Users contemplating the above issues often conceive schemes for moving or churning their Monero to mitigate the risks from seed/key exposure and key image reuse. Many have asked, “If I move all my Monero to a different wallet after the fork, I can claim my free MoneroV without risk, right?” Unfortunately, this does not help with either issue or protect the user, since the keys and key images will still match regardless of the timing.
In addition to the above security risks, potential users should be aware that MoneroV includes a large “premine” for the development team, which is often a red flag for scam cryptocurrencies. Since the MoneroV software is not released in advance, the only miners immediately after the fork will be the the development team; this means that they will control 100% of the hashing power, and collect all of the block rewards.

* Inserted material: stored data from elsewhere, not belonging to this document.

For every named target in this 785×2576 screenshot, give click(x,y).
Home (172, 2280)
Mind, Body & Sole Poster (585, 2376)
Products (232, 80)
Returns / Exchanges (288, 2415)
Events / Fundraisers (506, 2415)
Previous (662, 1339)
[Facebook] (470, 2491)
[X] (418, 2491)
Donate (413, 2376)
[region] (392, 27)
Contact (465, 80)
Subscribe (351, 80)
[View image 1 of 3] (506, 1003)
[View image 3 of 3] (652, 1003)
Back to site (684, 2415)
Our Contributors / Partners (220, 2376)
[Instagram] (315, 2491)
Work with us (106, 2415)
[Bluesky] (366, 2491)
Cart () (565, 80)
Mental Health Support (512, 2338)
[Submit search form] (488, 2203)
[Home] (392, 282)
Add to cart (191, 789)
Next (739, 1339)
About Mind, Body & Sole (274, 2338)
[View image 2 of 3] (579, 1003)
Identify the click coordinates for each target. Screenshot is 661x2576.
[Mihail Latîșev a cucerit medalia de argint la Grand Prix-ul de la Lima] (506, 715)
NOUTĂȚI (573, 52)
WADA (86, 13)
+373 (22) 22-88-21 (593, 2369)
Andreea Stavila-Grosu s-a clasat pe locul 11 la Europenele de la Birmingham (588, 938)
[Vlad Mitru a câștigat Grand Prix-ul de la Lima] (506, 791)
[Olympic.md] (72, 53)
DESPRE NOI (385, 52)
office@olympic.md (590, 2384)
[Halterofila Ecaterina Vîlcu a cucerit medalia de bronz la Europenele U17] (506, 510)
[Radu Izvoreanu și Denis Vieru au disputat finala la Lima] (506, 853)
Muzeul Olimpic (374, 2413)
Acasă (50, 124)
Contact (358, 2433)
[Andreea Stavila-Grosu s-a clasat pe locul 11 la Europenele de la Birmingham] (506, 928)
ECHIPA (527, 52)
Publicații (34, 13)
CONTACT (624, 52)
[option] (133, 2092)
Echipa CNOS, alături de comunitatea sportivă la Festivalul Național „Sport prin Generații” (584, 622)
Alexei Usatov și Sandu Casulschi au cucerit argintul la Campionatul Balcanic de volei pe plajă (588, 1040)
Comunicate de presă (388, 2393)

The first block of the forked blockchain is customized to instantly premine almost 8 million MoneroV that will be rewarded directly to the development team. By the time the public has access to the MoneroV network, the development team will hold more than 5% of the total coin supply limit. This degree of centralization is unacceptable, and is often driven by a greedy desire to self-finance important features such as vacations to the Caribbean.
The MoneroV development team will manage 5.859375% of the total supply of MoneroV coins, using it to enhance the development of all future works.
Users should remember that MoneroV is not in any way affiliated with the Monero team, and attempts to interact with the forked chain are dangerous for both individuals and the network. Monero contributors (such as myself) are moving rapidly to put safeguards in place to minimize attack vectors against Monero’s privacy due to blockchain forks. Monero developers have already released a patch to address some of the privacy issues, which can be downloaded here.
After reviewing the inherent privacy issues arising from MoneroV’s blockchain fork and the troubling decisions made by the development team, I strongly suggest that you do not invest your time or money into MoneroV. The percentage of recent transactions that have been compromised by MoneroV will probably be highest just after the split, so it would be wise to wait a few days post-fork for non-urgent or highly-sensitive transactions.
Steer clear of its temptation, and be very wary of the multitude of independent scam wallets and phishing attacks that will accompany its launch. If you receive suspicious messages about the MoneroV fork, report them to the Monero community and appropriate moderators.